You seek for answers everywhere,
And ask the question "Why?"
You regulate restrictive laws,
Through legislative creed.
And yet you fail to understand,
That God is what we need!
"Men and women are three-part beings. We all consist of body, soul, and spirit. When we refuse to acknowledge a third part of our make-up, we create a void that allows evil, prejudice, and hatred to rush in and reek havoc. Spiritual influences were present within our educational systems for most of our nation's history. Many of our major colleges began as theological seminaries. This is a historical fact.
What has happened to us as a nation? We have refused to honor God, and in so doing, we open the doors to hatred and violence. And when something as terrible as Columbine's tragedy occurs politicians immediately look for a scapegoat such as the NRA. They immediately seek to pass more restrictive laws that contribute to erode away our personal and private liberties.
We do not need more restrictive laws." Eric and Dylan would not have been stopped by metal detectors. No amount of gun laws can stop someone who spends months planning this type of massacre. The real villain lies within our own hearts.
Political posturing and restrictive legislation are not the answers. The young people of our nation hold the key. There is a spiritual awakening taking place that will not be squelched! We do not need more religion. We do not need more gaudy television evangelists spewing out verbal religious garbage. We do not need more million dollar church buildings built while people with basic needs are being ignored.
We do need a change of heart and a humble acknowledgment that this nation was founded on the principle of simple trust in God!" "As my son Craig lay under that table in the school library and saw his two friends murdered before his very eyes, He did not hesitate to pray in school. I defy any law or politician to deny him that right!
I challenge every young person in America, and around the world, to realize that on April 20, 1999, at Columbine High School prayer was brought back to our schools. Do not let the many prayers offered by those students be in vain. Dare to move into the new millennium with a sacred disregard for legislation that violates your God-given right to communicate with Him. To those of you who would point your finger at the NRA- I give to you a sincere challenge.

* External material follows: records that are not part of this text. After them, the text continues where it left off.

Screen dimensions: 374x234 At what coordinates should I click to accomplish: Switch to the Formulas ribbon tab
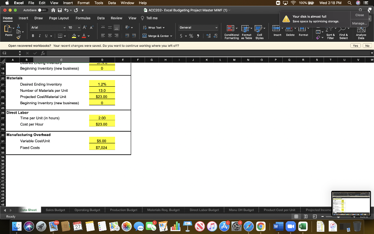click(83, 18)
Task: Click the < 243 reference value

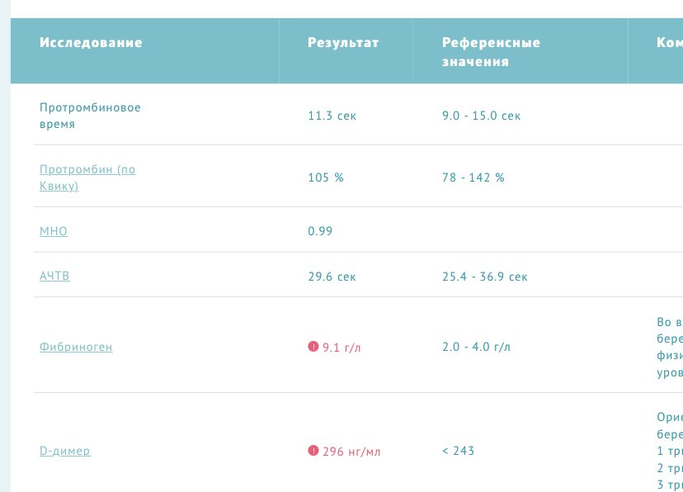Action: (458, 451)
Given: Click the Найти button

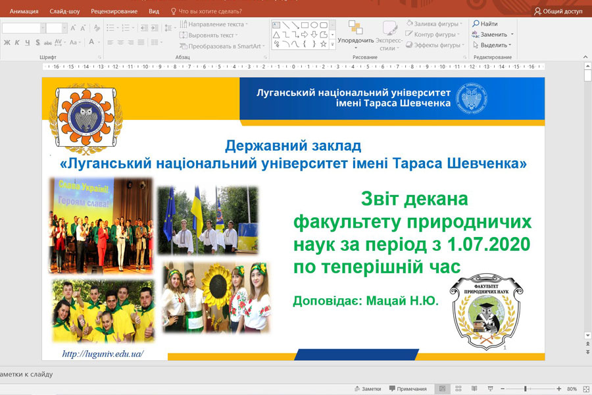Looking at the screenshot, I should point(485,24).
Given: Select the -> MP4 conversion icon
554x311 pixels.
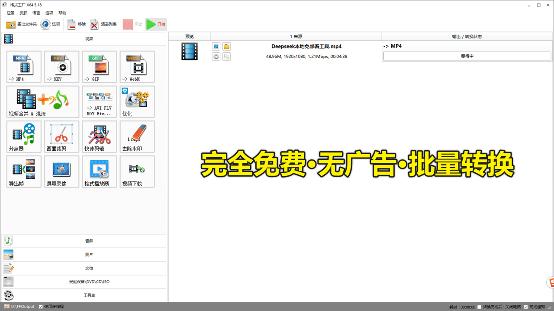Looking at the screenshot, I should click(24, 67).
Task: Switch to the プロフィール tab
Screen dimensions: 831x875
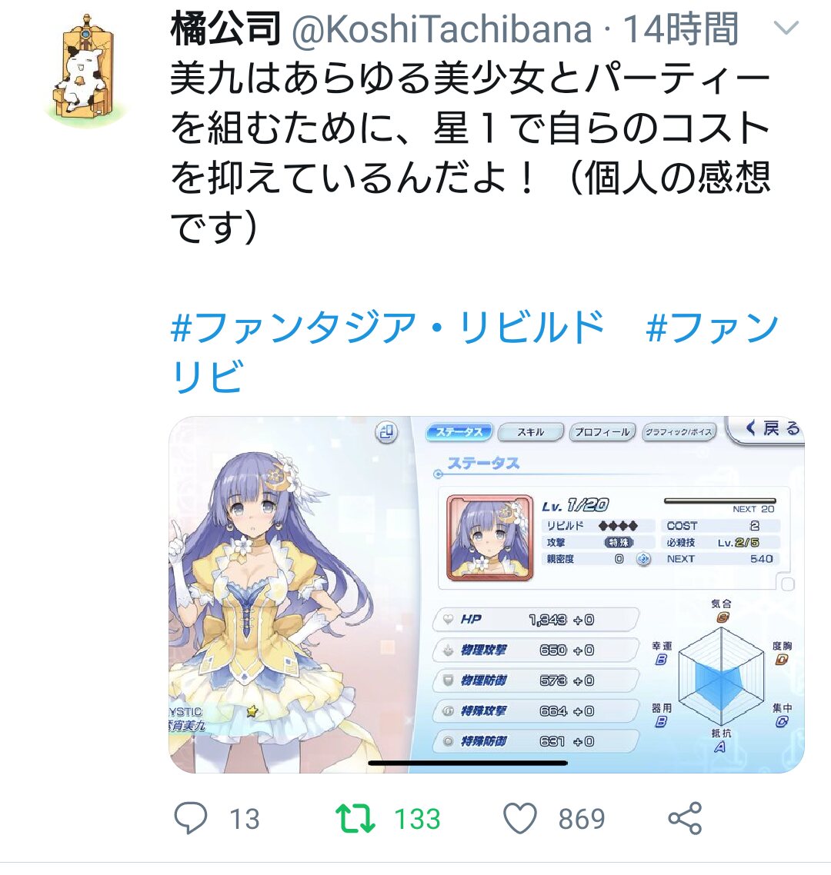Action: tap(602, 432)
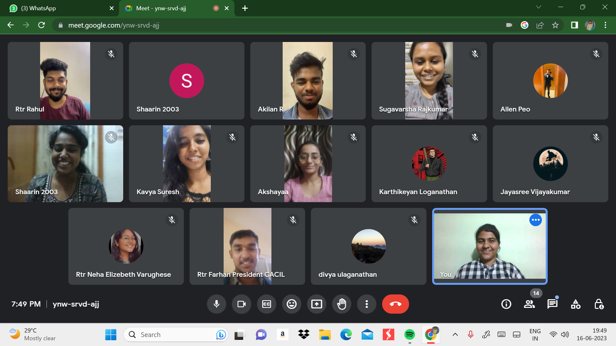Raise hand in the meeting

pos(342,304)
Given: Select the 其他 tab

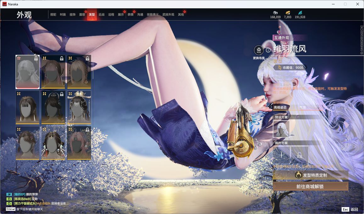Looking at the screenshot, I should coord(181,15).
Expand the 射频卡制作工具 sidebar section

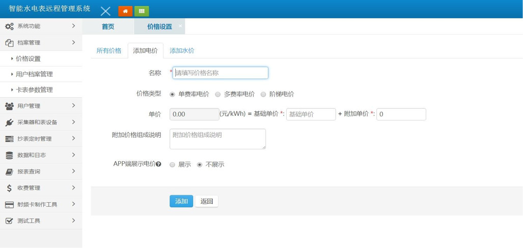coord(41,204)
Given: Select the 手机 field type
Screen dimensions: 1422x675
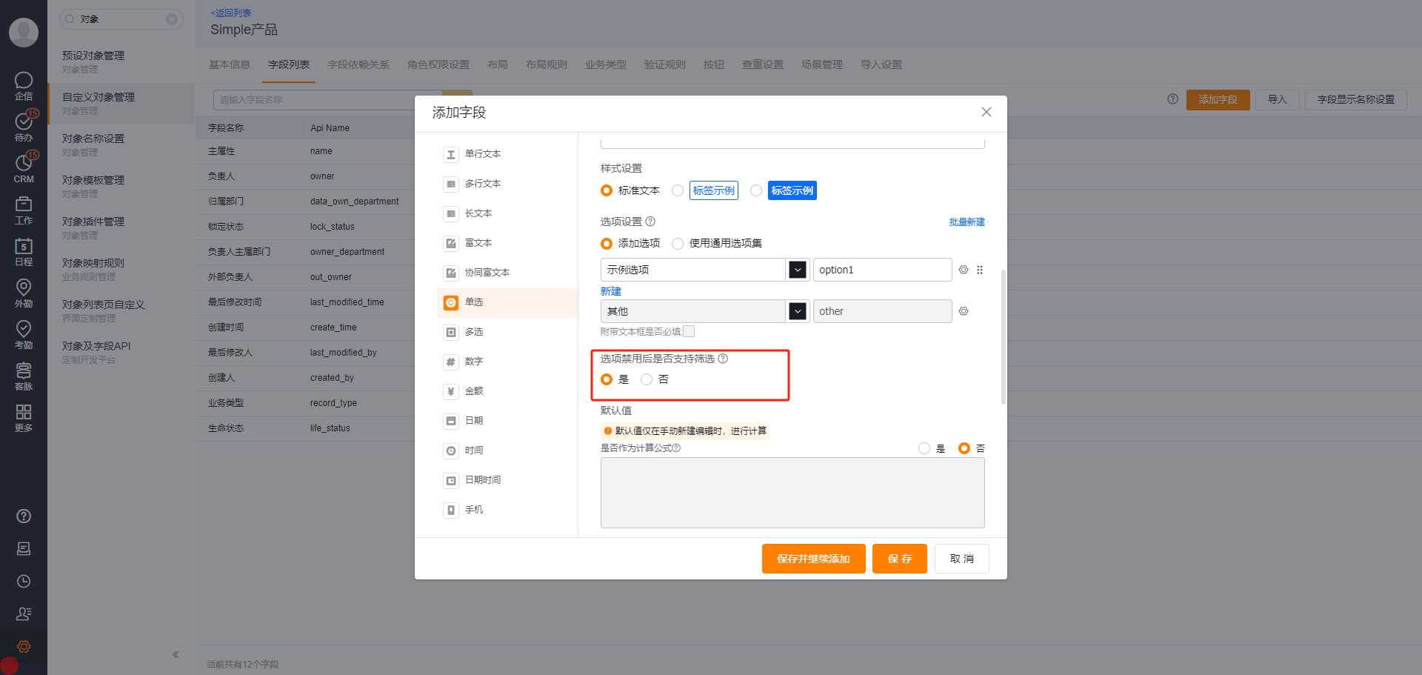Looking at the screenshot, I should [473, 510].
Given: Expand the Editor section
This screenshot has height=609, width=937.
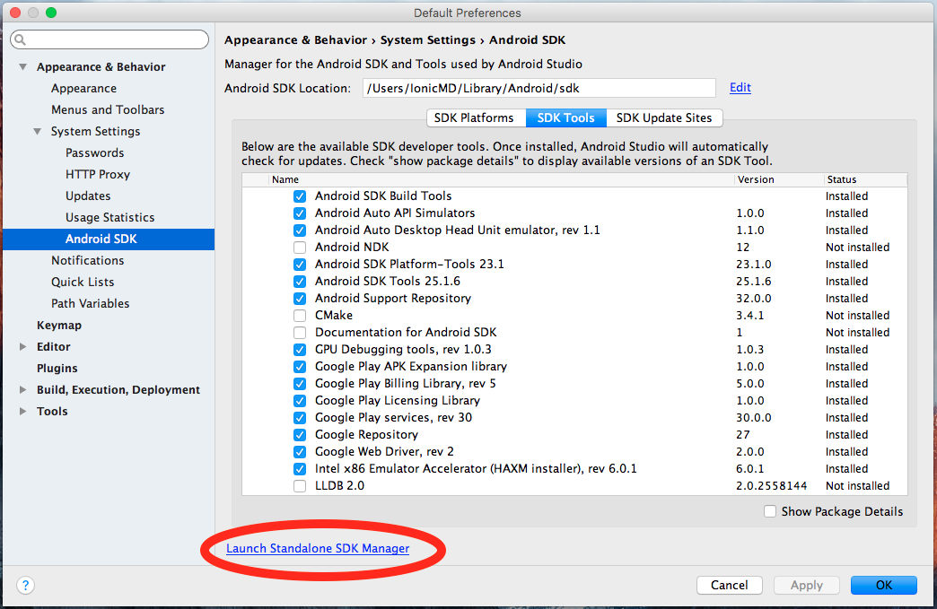Looking at the screenshot, I should (x=23, y=347).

Dare to examine your own heart before casting the first stone! My daughter's death will not be in vain! The young people of this country will not allow that to happen!"
That very eloquent statement, the commentary on the media’s handling of these events, and my simple fortune cookie all are pinging around in my head this morning as I still try to make sense of what happened.

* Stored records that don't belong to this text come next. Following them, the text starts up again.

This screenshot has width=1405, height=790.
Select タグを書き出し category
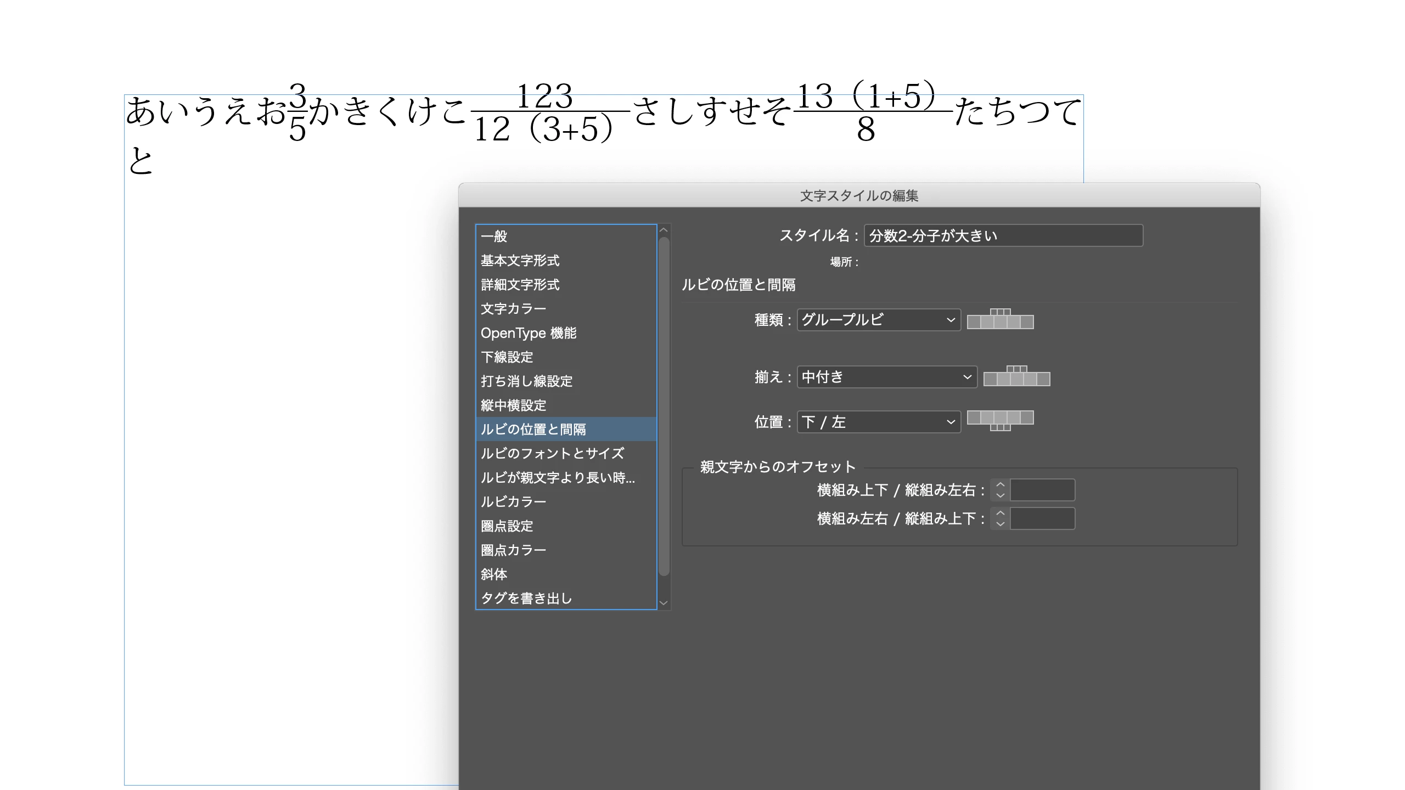click(x=526, y=598)
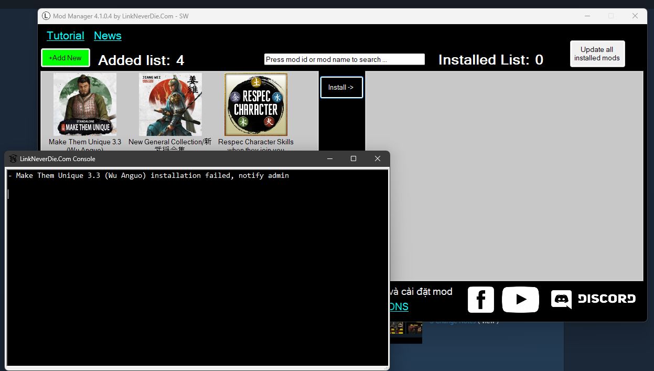
Task: Click the Install -> button
Action: [x=341, y=87]
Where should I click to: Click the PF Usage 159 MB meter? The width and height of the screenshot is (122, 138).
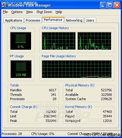(x=21, y=69)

I think the biggest realization for me is that there IS no sense to be made of these senseless acts. Our trouble comes from even trying to do so. Of course we want a way to prevent them, but I just don’t think that is possible. Violence, massacre and tragedy have been occurring since the beginning of time. It doesn’t make it right. It doesn’t excuse them. And it certainly does not mean that we shouldn’t be horrified by them and saddened beyond belief for the families of the victims.

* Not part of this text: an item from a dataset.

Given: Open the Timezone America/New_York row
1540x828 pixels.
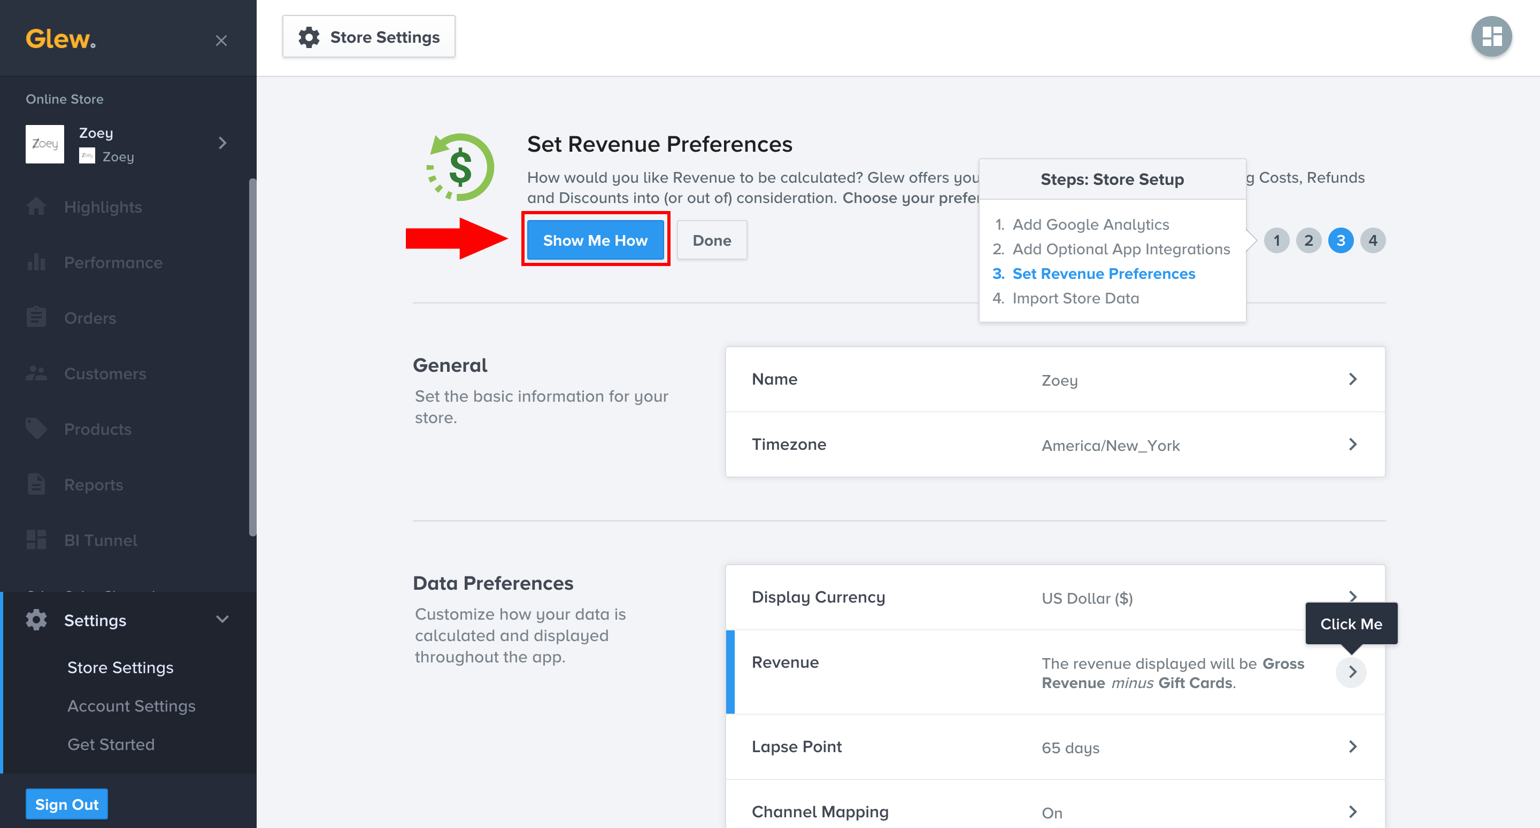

Where I see the breakdown happening is in how we respond to these horrific events. Instead of coming together as families, communities, and congregations, we spend our time after these tragedies alone, in front of a TV or computer, placing blame and spewing emotionless tidbits back and forth about what should be done.
We are offering advice, instead of assistance, in times of crisis.
I want to offer assistance to those touched by this tragedy in the best way I know how. To pray for them.
I want to offer assistance to my own children by letting them know they know they are loved and cherished.
I want to offer assistance by comforting my friends who are all grieving as mothers, and let them know that I share their worry and fear for our own children.
And I want to offer assistance to my community by trying to be more generous with my time and more observant to notice those in need.
“Offer assistance, not advice, in times of crisis.”
In this darkest of times, I find it ironic and funny that I’m turning to such a trivial sentiment, but it is helping me today. So I thought I’d share it. Thank you, Fan Bistro of New Providence, for offering a small point of light in this dark, troubling time.